Idzik came to the Jets after serving as Assistant GM for the Seahawks, partly in charge of navigating the salary cap and negotiating player contracts.  He was a budget man, whose credentials in areas of player development, scouting, and drafting were noticeably hypothetical.  He was brought in to help Johnson — fabulously rich by means of heritage and luck and not by means of being a qualified businessperson — correct the books.  He, Johnson, was essentially faced with two dilemmas — a decimated roster of amateurs and a franchise of weakening financial means — and because the position to head his front office was so unattractive, he couldn’t have a guy strong enough to fix both the roster and the business.  He chose a guy who could fix the business.

“Fix the Business” in professional sports vernacular means essentially to stop spending money, and that’s exactly what Idzik did.  Of course, it’s possible to spend less money and better the roster with short-term contracts with efficient but unglamorous players, but that requires a degree of scouting and personnel sense that Idzik hasn’t yet acquired.  In his first offseason, Bart Scott, Eric Smith, Jason Smith, and Sione Pouha were all gone; brought in were the likes of Mike Goodson (arrested before camp; never played a snap), David Gerrard (injured both at the time he was signed, and during his entire stint with the team, before retiring), and Willie Colon (aptly named).

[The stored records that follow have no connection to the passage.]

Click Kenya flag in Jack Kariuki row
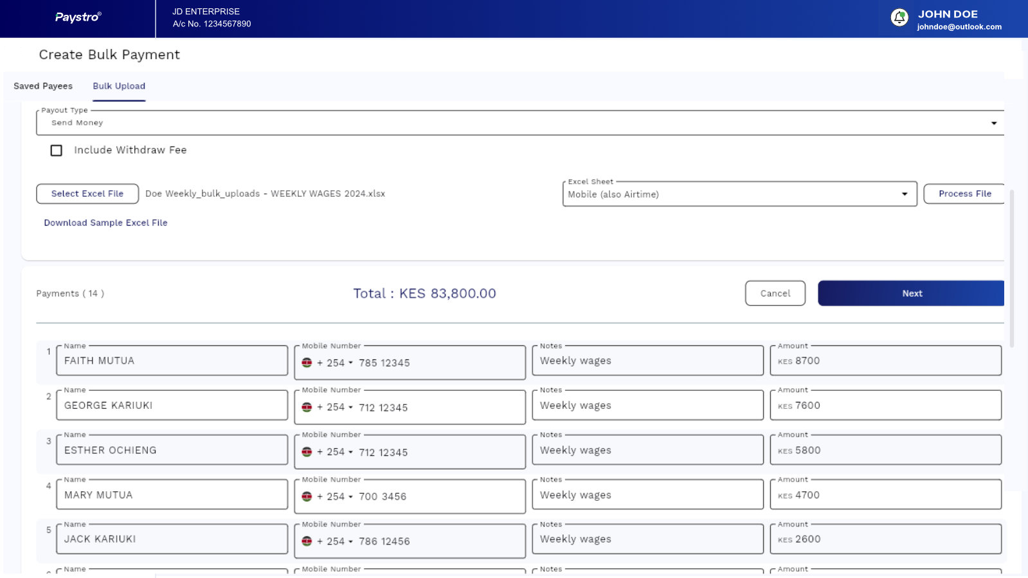tap(307, 541)
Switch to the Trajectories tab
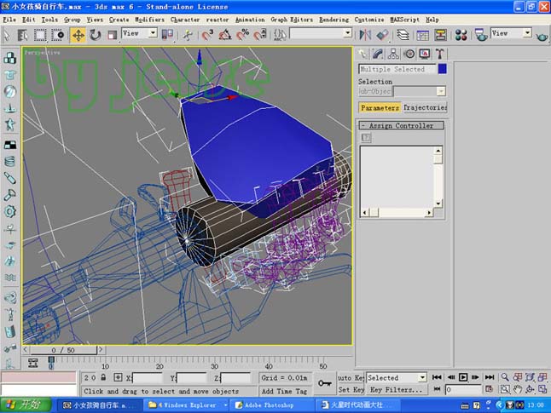The width and height of the screenshot is (551, 413). click(x=425, y=108)
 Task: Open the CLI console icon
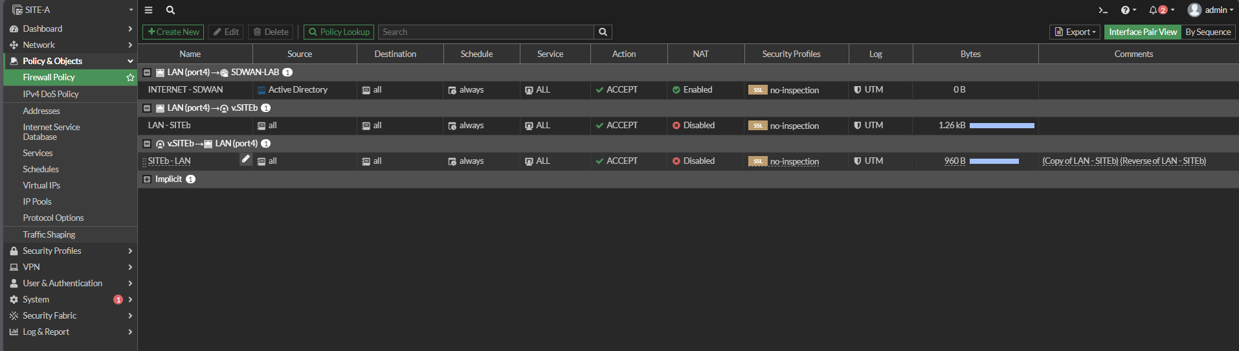pos(1103,10)
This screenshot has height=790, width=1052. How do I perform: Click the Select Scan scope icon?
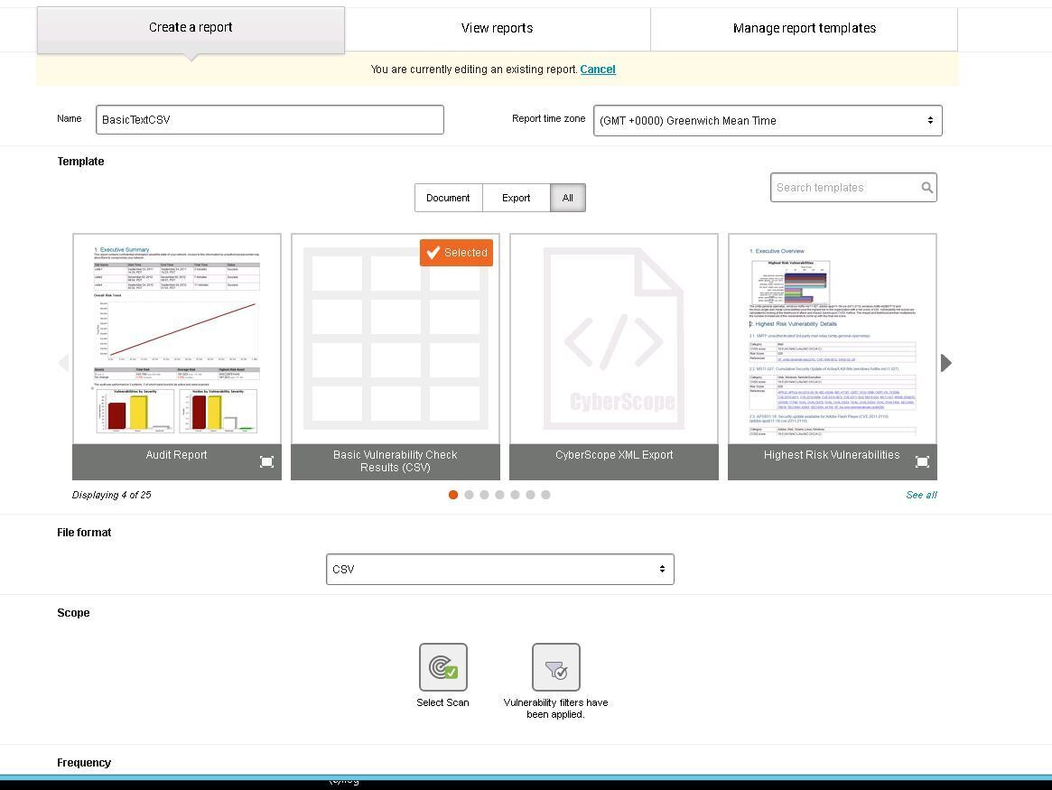click(x=442, y=667)
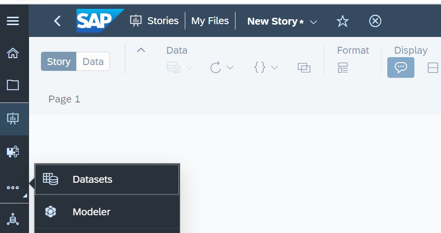Open the connections icon at sidebar bottom

click(13, 219)
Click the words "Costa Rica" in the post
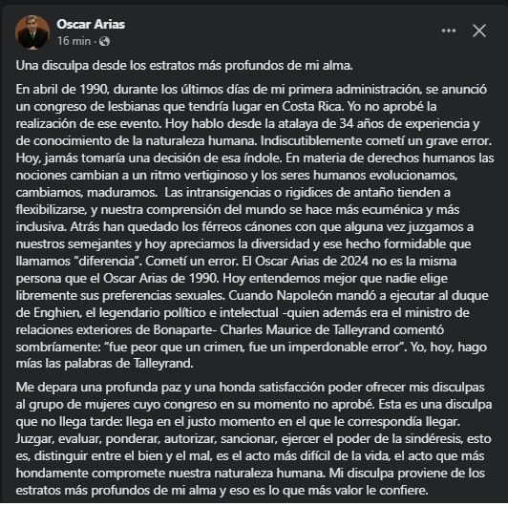 point(312,106)

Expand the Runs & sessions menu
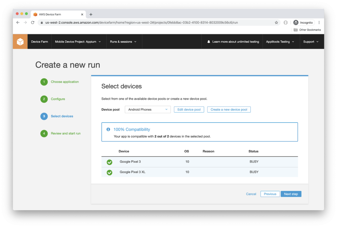click(x=123, y=42)
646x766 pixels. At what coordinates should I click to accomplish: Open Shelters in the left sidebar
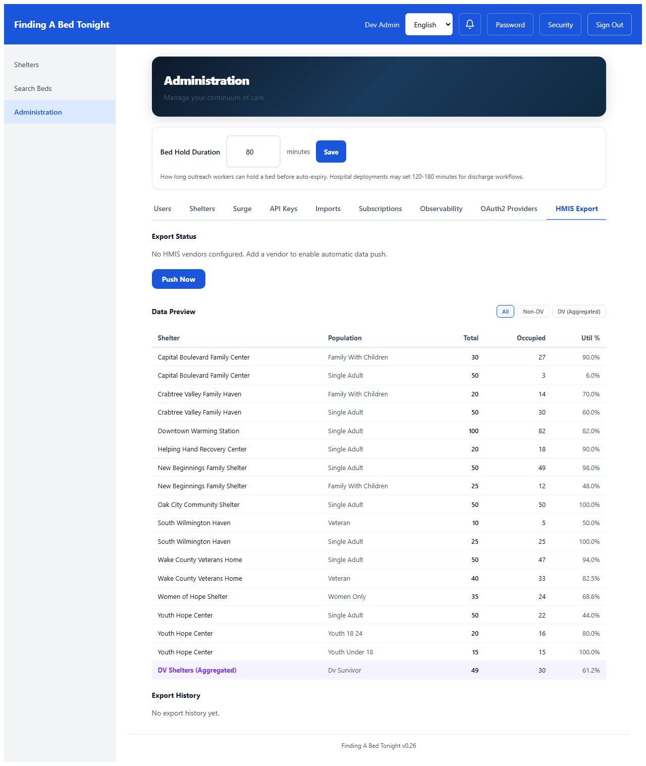[26, 65]
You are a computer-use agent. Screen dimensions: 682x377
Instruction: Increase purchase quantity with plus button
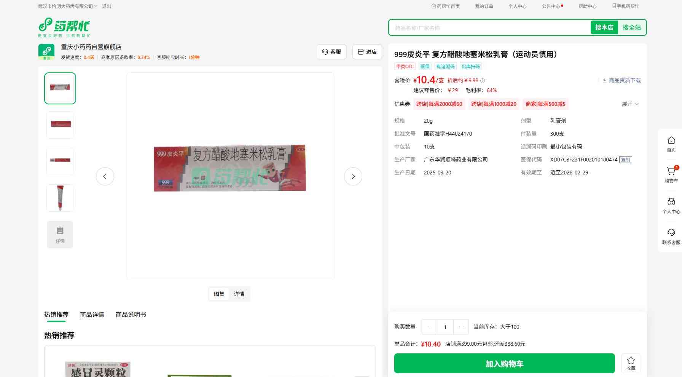[461, 327]
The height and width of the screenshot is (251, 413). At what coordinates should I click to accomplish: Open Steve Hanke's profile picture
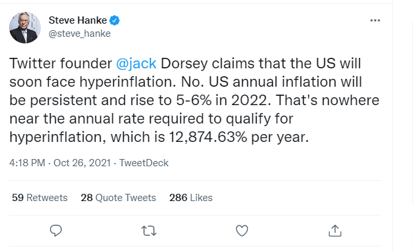(x=25, y=28)
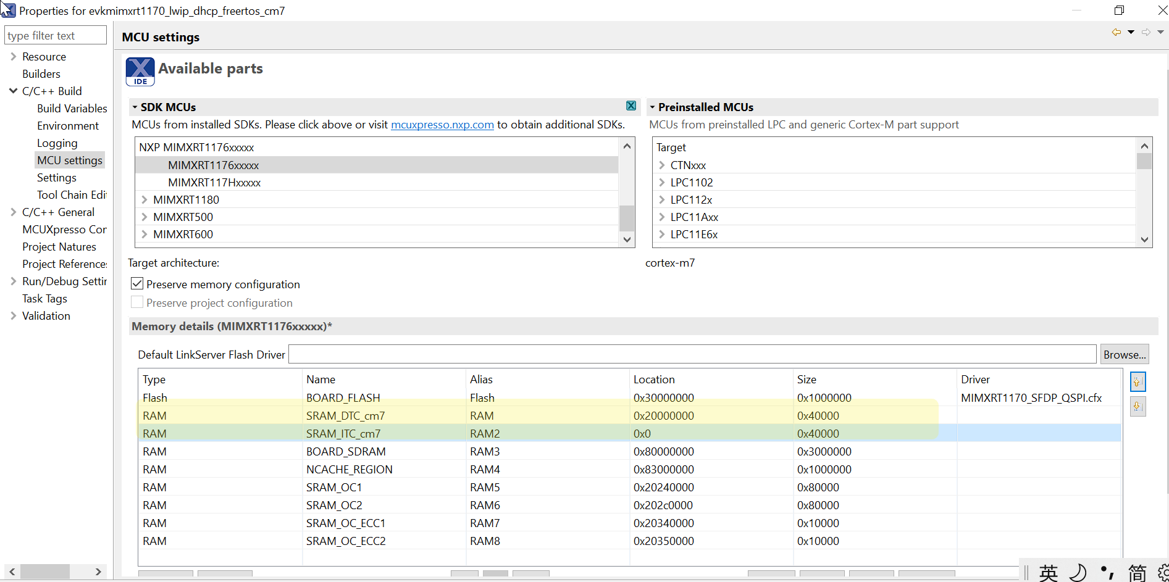The image size is (1169, 582).
Task: Open back history dropdown arrow
Action: [1131, 32]

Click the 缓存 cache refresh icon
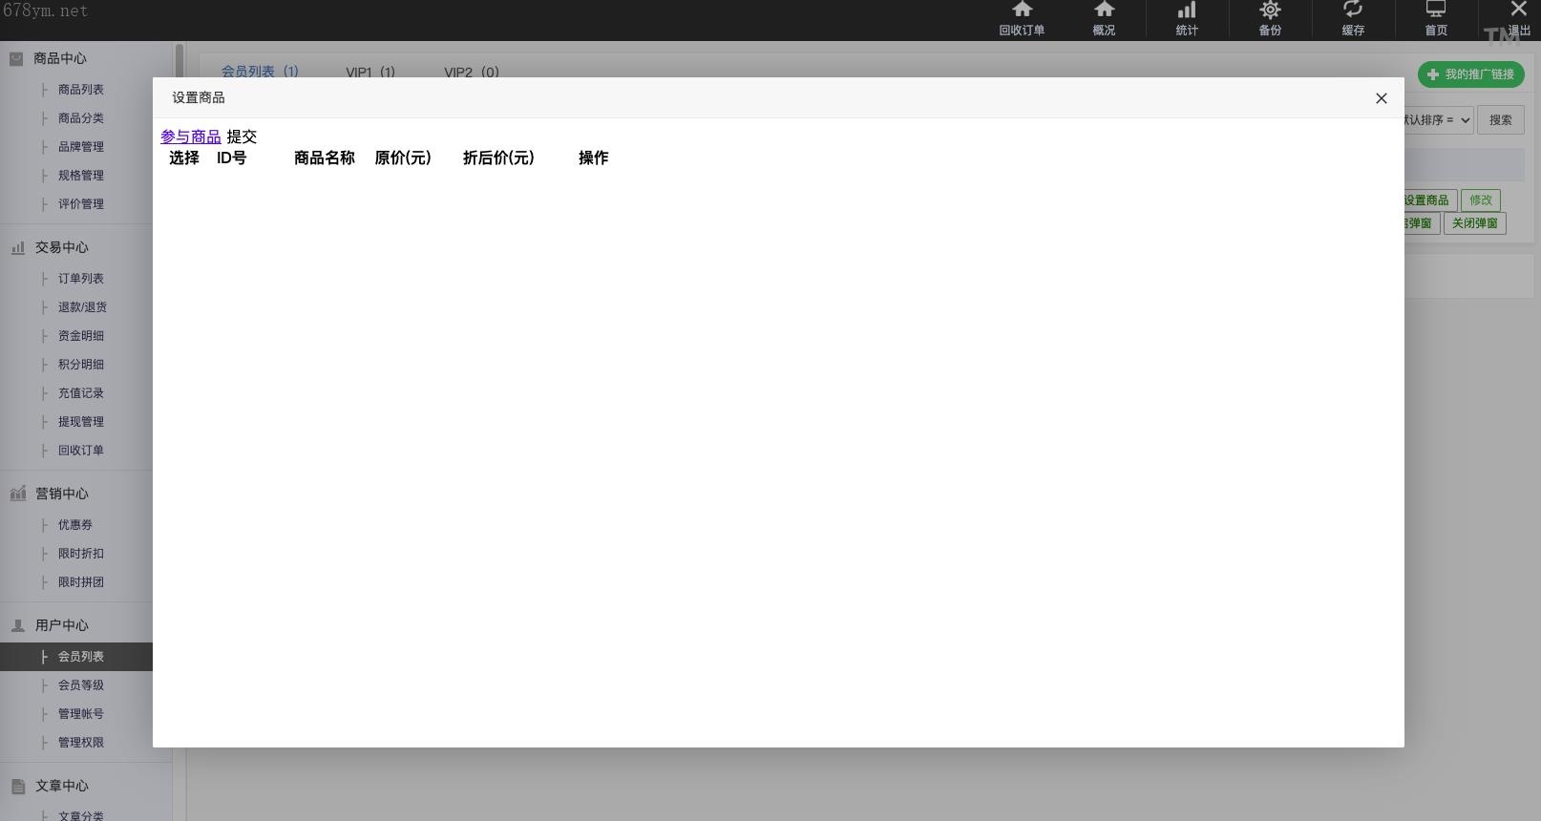point(1353,11)
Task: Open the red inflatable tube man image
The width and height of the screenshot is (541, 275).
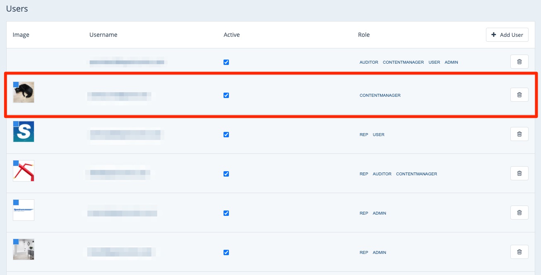Action: [x=24, y=172]
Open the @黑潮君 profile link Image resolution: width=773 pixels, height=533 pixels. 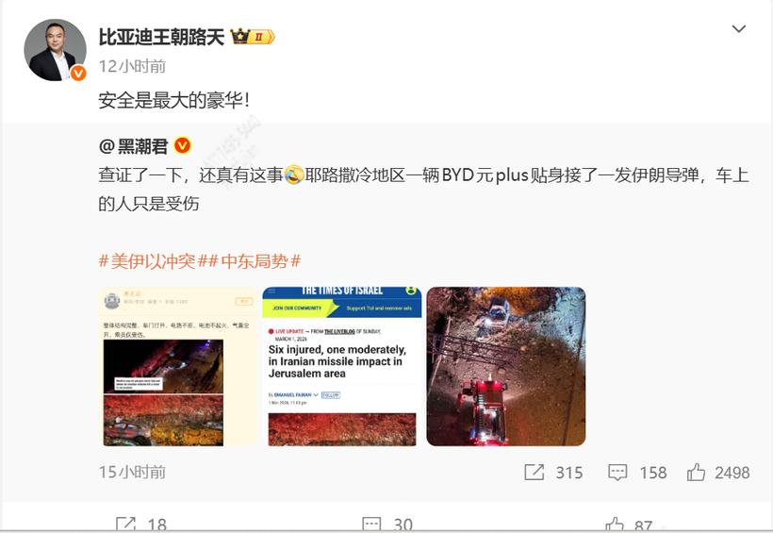[x=134, y=146]
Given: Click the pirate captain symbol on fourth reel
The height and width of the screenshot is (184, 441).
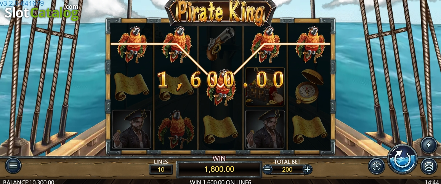Looking at the screenshot, I should coord(265,130).
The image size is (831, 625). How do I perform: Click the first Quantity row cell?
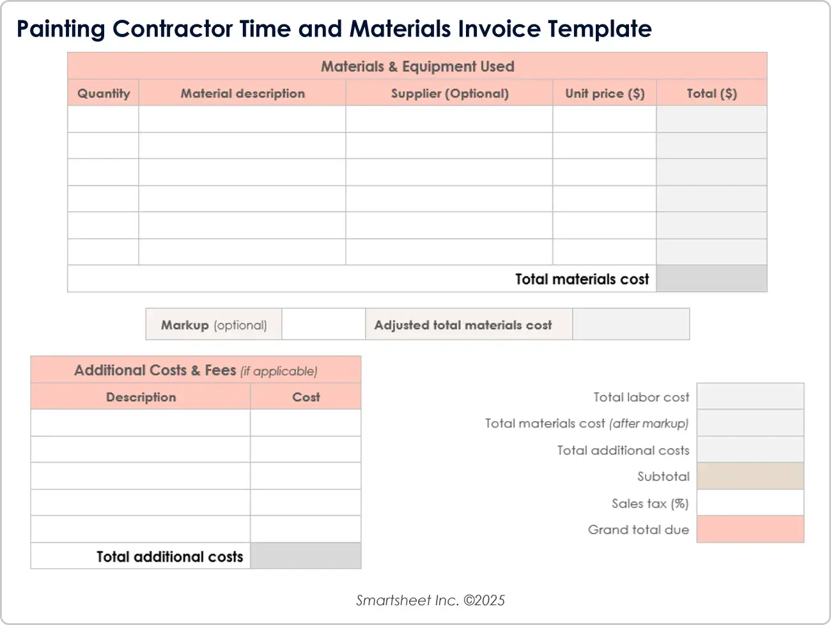103,119
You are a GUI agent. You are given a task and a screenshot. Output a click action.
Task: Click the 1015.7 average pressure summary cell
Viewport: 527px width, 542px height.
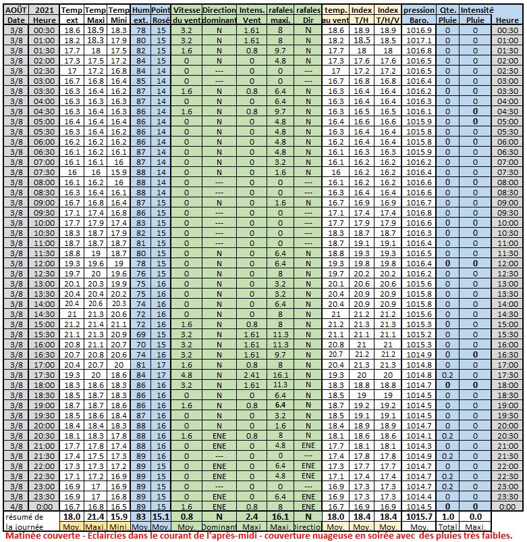[x=420, y=516]
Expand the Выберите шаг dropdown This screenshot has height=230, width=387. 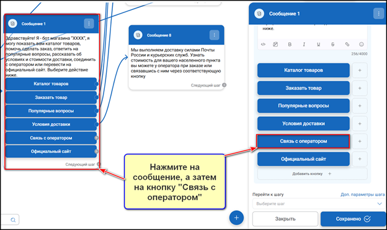click(318, 204)
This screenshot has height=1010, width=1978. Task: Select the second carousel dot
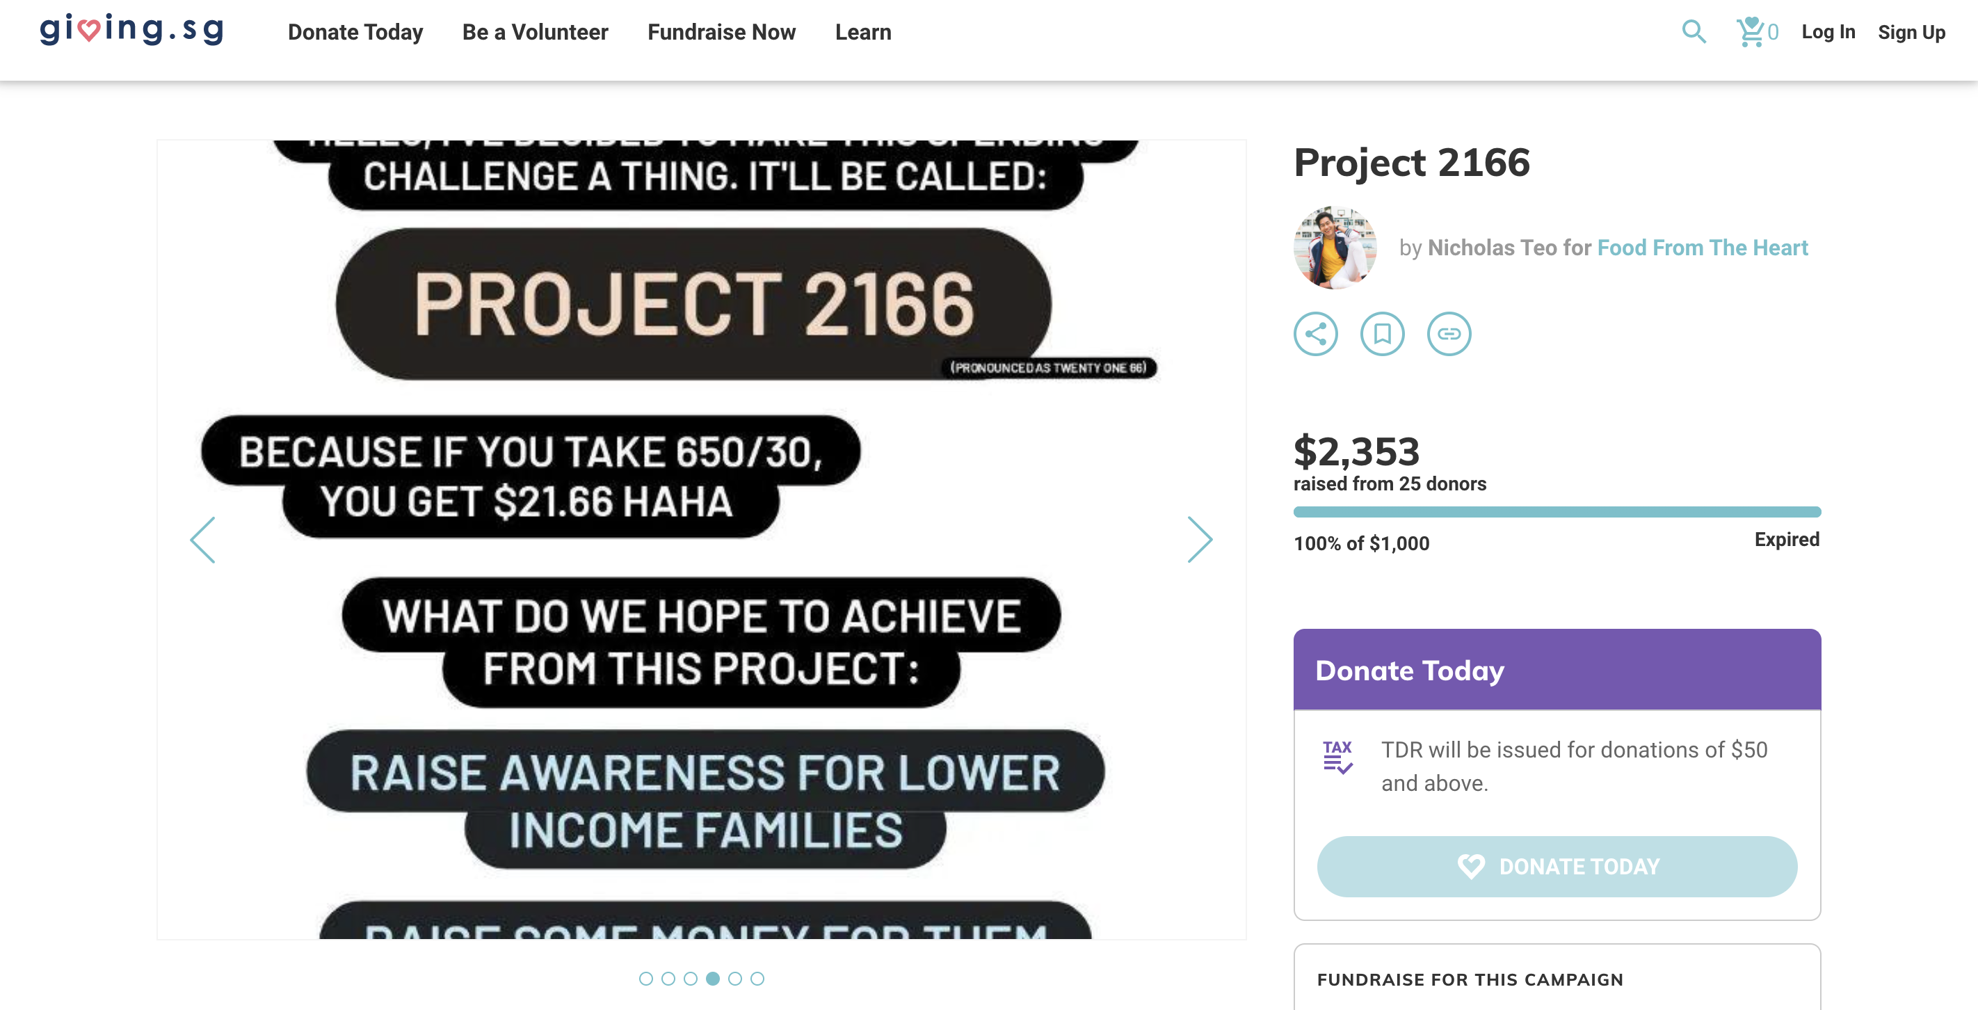pyautogui.click(x=668, y=979)
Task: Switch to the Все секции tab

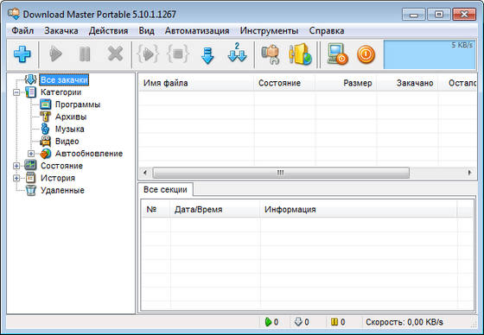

In the biggest and most heavily covered move of his first offseason as a general manager, Idzik traded the best player on an already scorched-earth roster, sending a future Hall of Famer, in his prime, to Tampa for a draft pick.  The story behind this move is stratified and well-told, and now that Idzik’s gone and Revis is leading a defensive resurgence in New England, it’s reduced to one small proof of the front office’s overall failures during the latter half of Tannenbaum’s reign and the whole of Idzik’s — talent was lost and never replaced.  Tannenbaum spent money recklessly; Idzik never spent it at all.  And behind the scenes, Woody Johnson, as he all but admitted in Monday’s press conference, was blundering and confused.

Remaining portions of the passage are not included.